We have often confused tolerance with turning a blind eye to both grievance-led extremism and cultural relativism – often at the expense of our commitment to equality and human rights. We have tolerated extremist ideology in the name of religion, and even violence against women in the name of culture.
While there should always be room for dissent and different opinions, it is our job as British citizens – of all faiths and of no faith – to challenge those individuals who want to harm our freedoms. Otherwise, we run the risk of losing them altogether.
Brendan O’Neill, editor of Spiked Online, says No
Cameron couldn’t be more wrong. Too tolerant? This is a country where the un-PC are hounded by Twittermobs. Footie fans are arrested for risque chants.

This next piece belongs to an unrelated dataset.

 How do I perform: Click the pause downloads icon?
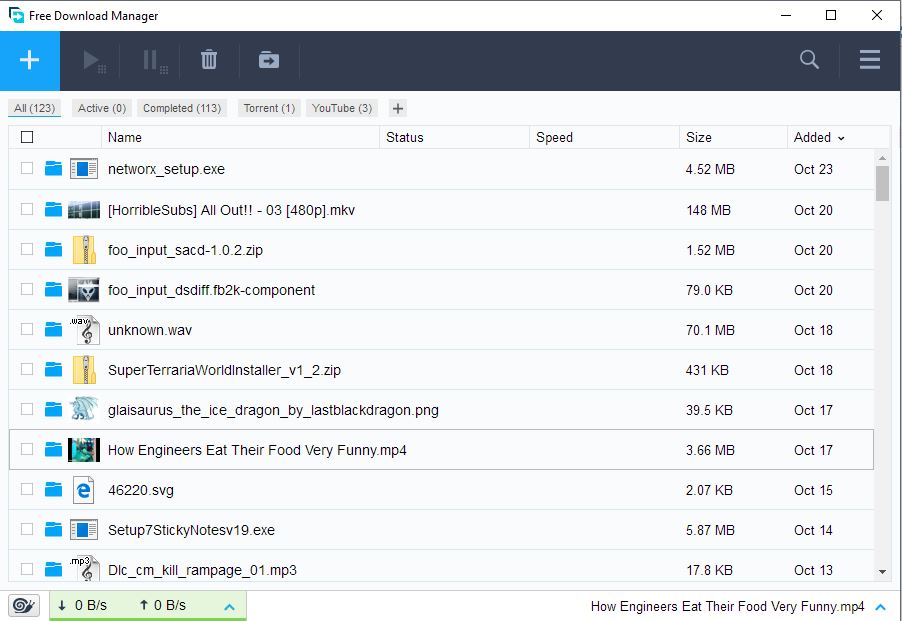[x=151, y=60]
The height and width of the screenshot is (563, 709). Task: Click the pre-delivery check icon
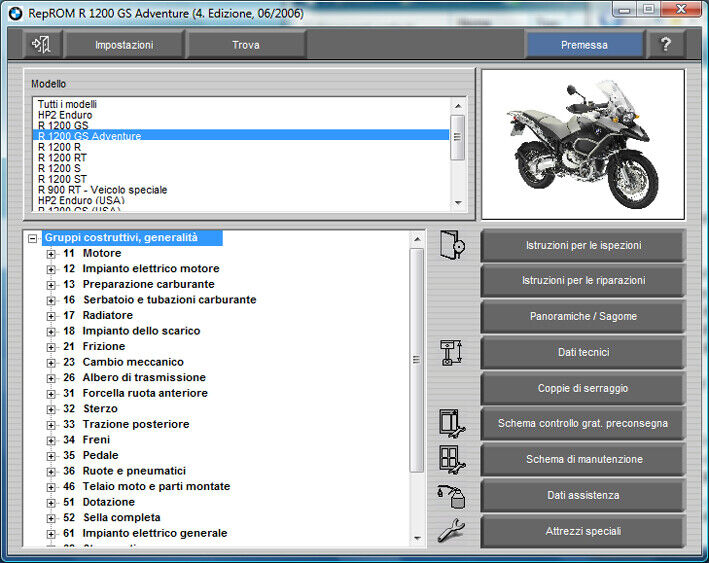pyautogui.click(x=452, y=423)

Students “No Platform” edgy thinkers. And where, now, extremists will be “disrupted” — a nice way of saying censored.
Cameron’s extremism disruption orders are deeply illiberal. They reach beyond those who “directly support violence,” targeting people who simply spout extremist ideas. These people could be forced to seek police approval even before tweeting. This dents freedom of speech.
If someone is planning or promoting criminal activity, the state should feel his collar. But if they’re merely expressing an idea, then they should be dealt with in the public sphere, through open, rowdy debate. Cameron is setting a terrifying precedent: today, it might be radical Islamists who have to plead with police for permission to speak. But who will it be tomorrow? Communists? Climate-change deniers? Me? You?